PROBLEM REQUIREMENTS
Edit the rows below by replacing "notification badge" with "alert badge" and keeping all other text the same.

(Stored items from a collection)
::::
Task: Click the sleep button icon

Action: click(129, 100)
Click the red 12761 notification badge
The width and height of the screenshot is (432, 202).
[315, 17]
::::
FULL RESPONSE
Task: Click the sleep button icon

Action: click(129, 100)
Click the red 12761 alert badge
The width and height of the screenshot is (432, 202).
[315, 17]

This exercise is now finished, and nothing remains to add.